DUBAI, July 5 (Reuters) – The private department of Sheikh Mohamed Bin Khalid Al Nahyan LLC (PD), a relatively small real estate player in Abu Dhabi owned by members of his ruling family, has hired banks for a first sale of US dollars – in sukuk, or Islamic bonds, according to a document released on Monday.
The company, which has a portfolio that is 90% concentrated in the capital of the United Arab Emirates and the rest in neighboring Dubai, has engaged Emirates NBD Capital (ENBD.DU) and First Abu Dhabi Bank (FAB.AD) as global coordinators .
Abu Dhabi Commercial Bank (ADCB.AD), Dubai Islamic Bank (DISB.DU) and Mashreq (MASB.DU) will join them in organizing investor appeals from Monday, according to the document from one of the banks.
A five-year sukuk sale will follow, subject to market conditions. The proceeds will fund capital spending and acquisitions, S&P Global Ratings said in a report.
The agency assigned PD a lower quality long-term issuer rating of ‘BB’, limited by its ‘limited portfolio size in a fragmented and weak Abu Dhabi real estate market and high leverage’, but “supported by good asset quality, geographic advantage and strong shareholders.”
The bond sale would largely refinance existing loans, two sources with knowledge of the matter said, with one adding that it would likely be around $ 500 million.
The Gulf rarely sees private companies tapping into international debt markets, and one of the sources said the deal would pave the way for new issuers.
âThey will come back to the market. This is the first transaction,â the source said, adding that the goal was to follow this first five-year deal with medium and long-term funding going forward.
“Enough of the same,” the source said, referring to a region where sovereigns have made up about half of the volume of issuance over the past two years, although they are expected to represent a smaller share of the market this year. .

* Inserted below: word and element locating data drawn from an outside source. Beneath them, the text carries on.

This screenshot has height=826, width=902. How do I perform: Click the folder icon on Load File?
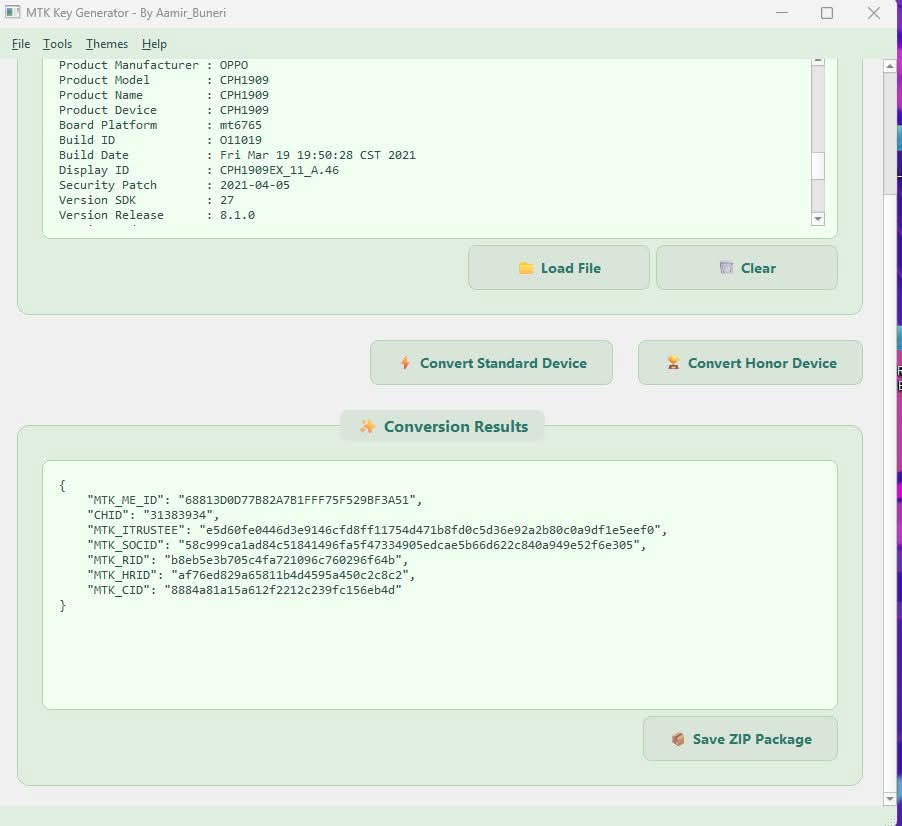pos(526,268)
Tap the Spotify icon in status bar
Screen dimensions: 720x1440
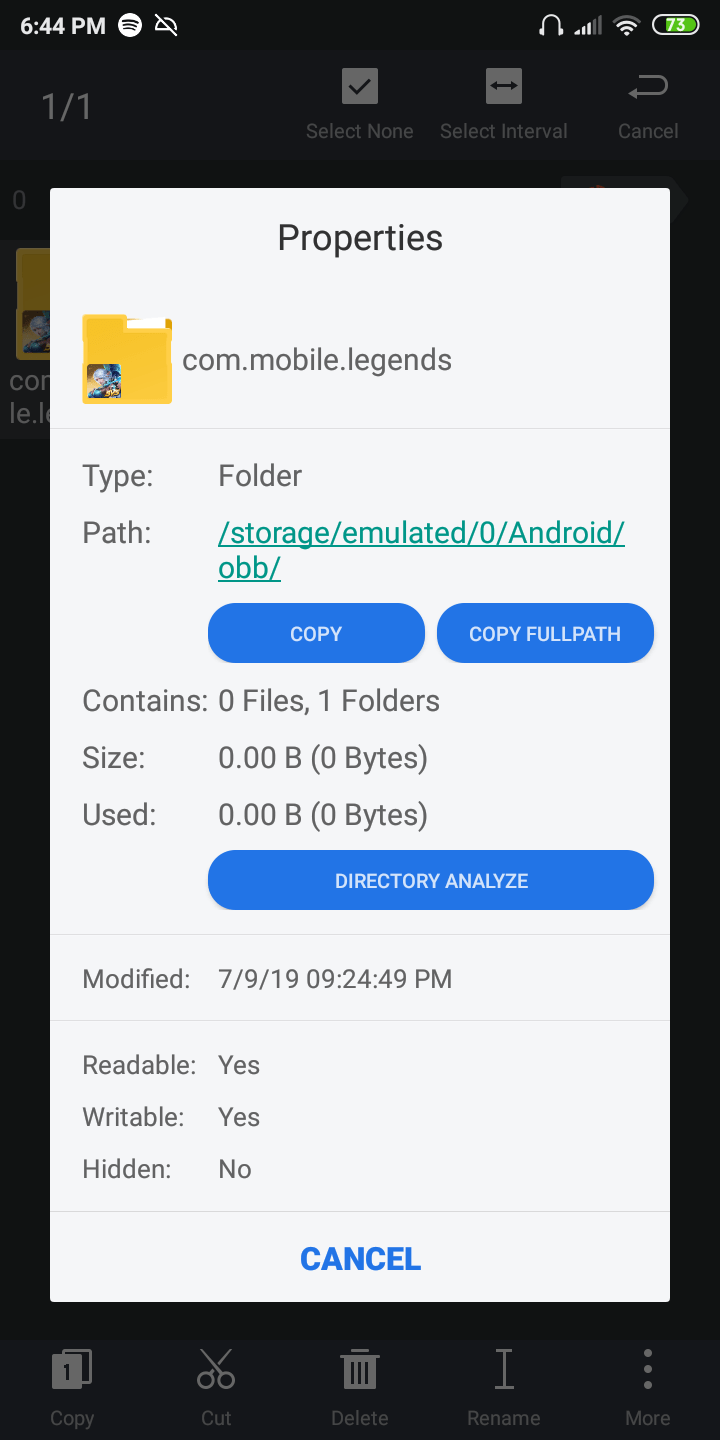(130, 26)
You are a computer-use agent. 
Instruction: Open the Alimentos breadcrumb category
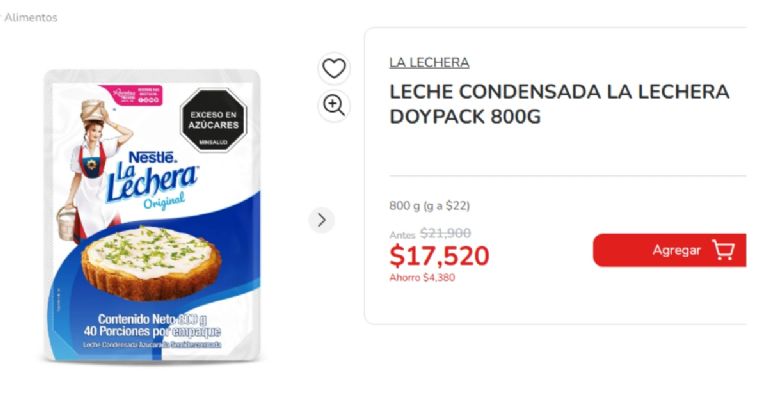coord(31,17)
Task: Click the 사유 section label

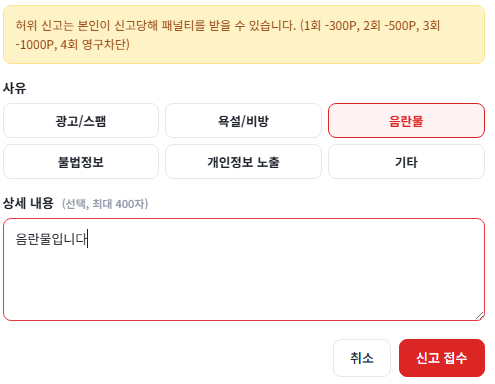Action: [14, 88]
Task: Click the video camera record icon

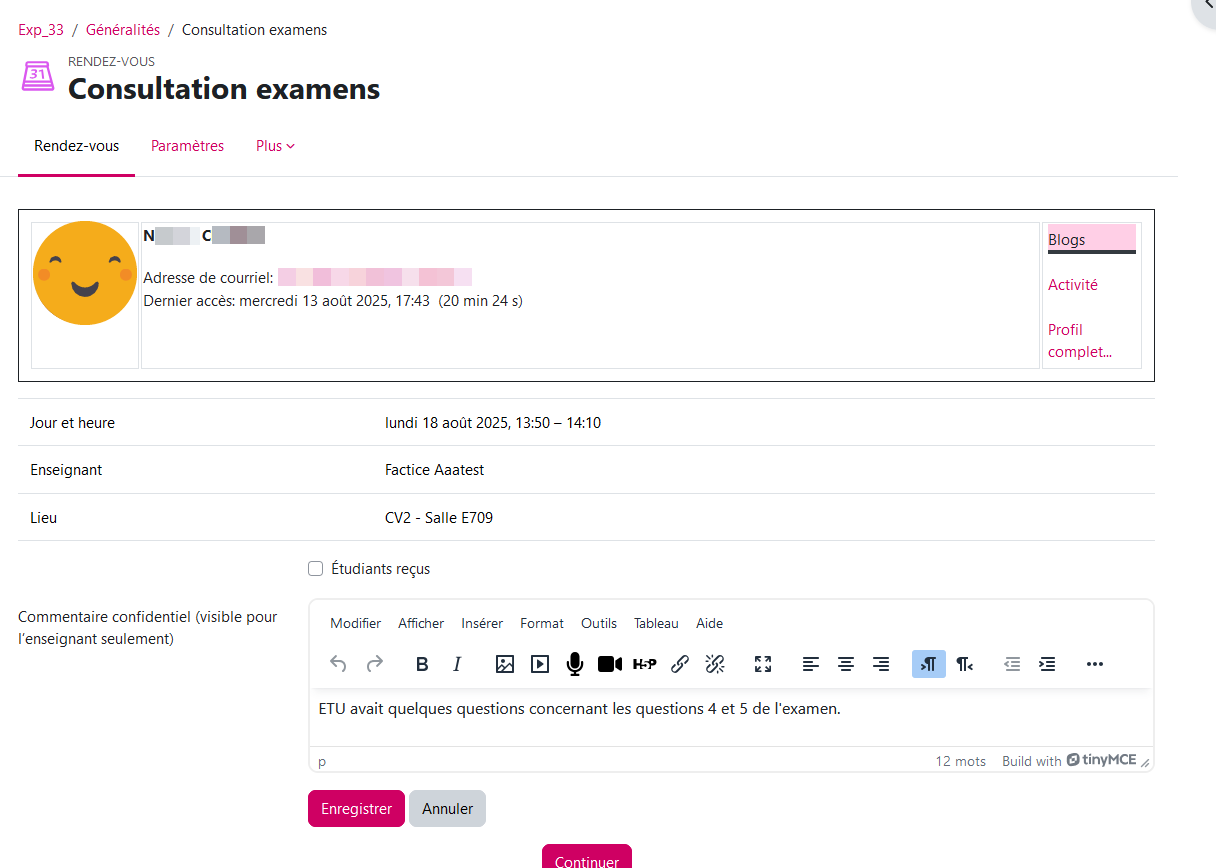Action: click(x=610, y=664)

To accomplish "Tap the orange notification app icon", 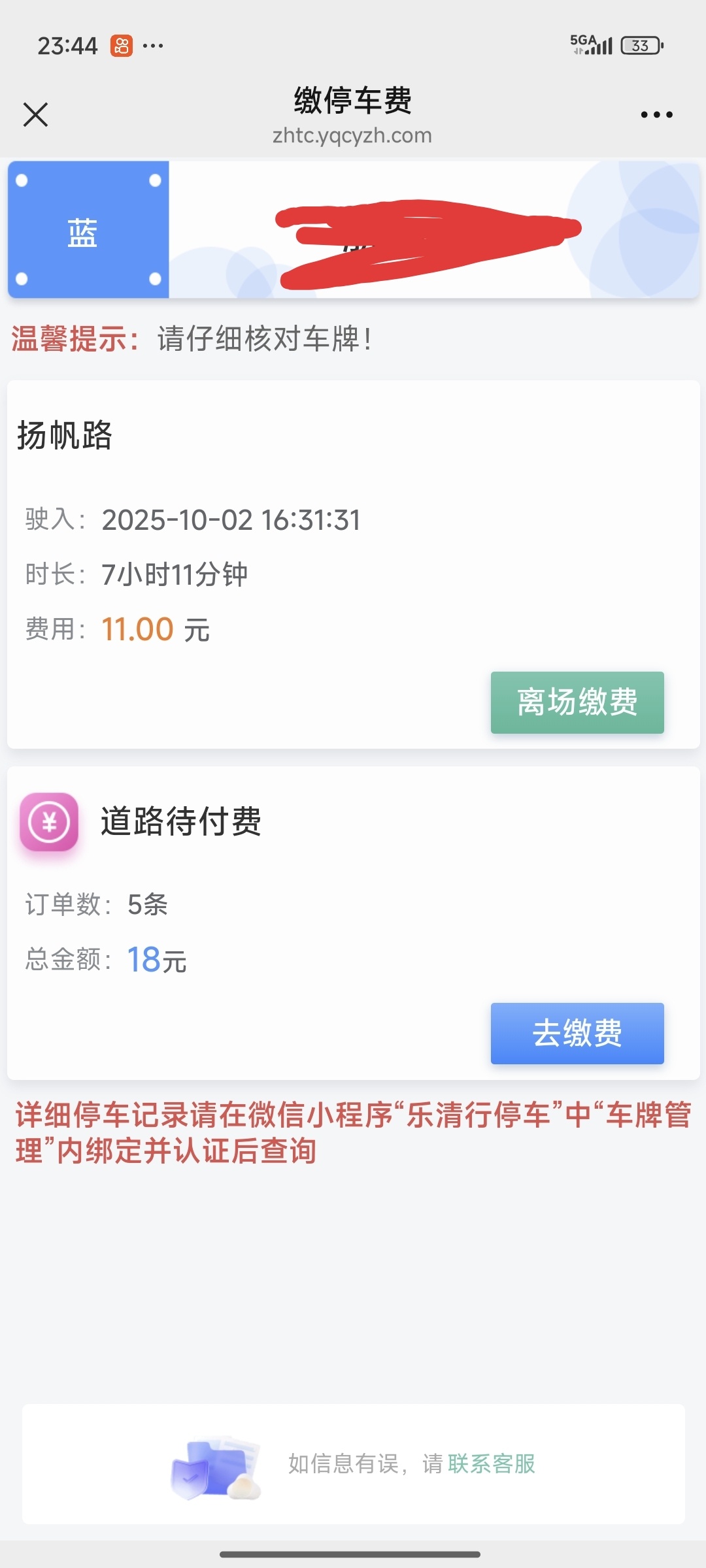I will pyautogui.click(x=122, y=46).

The company said in an investor presentation reviewed by Reuters that its “strong relationship with the Abu Dhabi government” gave it priority assistance in obtaining rezoning and planning approvals, as well as demonstrated support and advice. financial and in-kind contributions, as well as other benefits.
PD’s developing properties are expected to drive revenue growth of between 4-5% this year and 25-30% in 2022. Its portfolio âwill remain small in a regional contextâ despite potential additions and acquisitions, S&P said. .
The real estate market in the United Arab Emirates – an important component of the country’s gross domestic product – suffered last year amid the coronavirus crisis, with prices in Abu Dhabi and Dubai falling sharply.
âThe Abu Dhabi real estate market is at a low point in the cycle, which could hamper the growth of the company,â said S&P.
The company’s total debt stood at 2.17 billion dirhams ($ 590.86 million) at the end of 2020, according to the presentation to investors.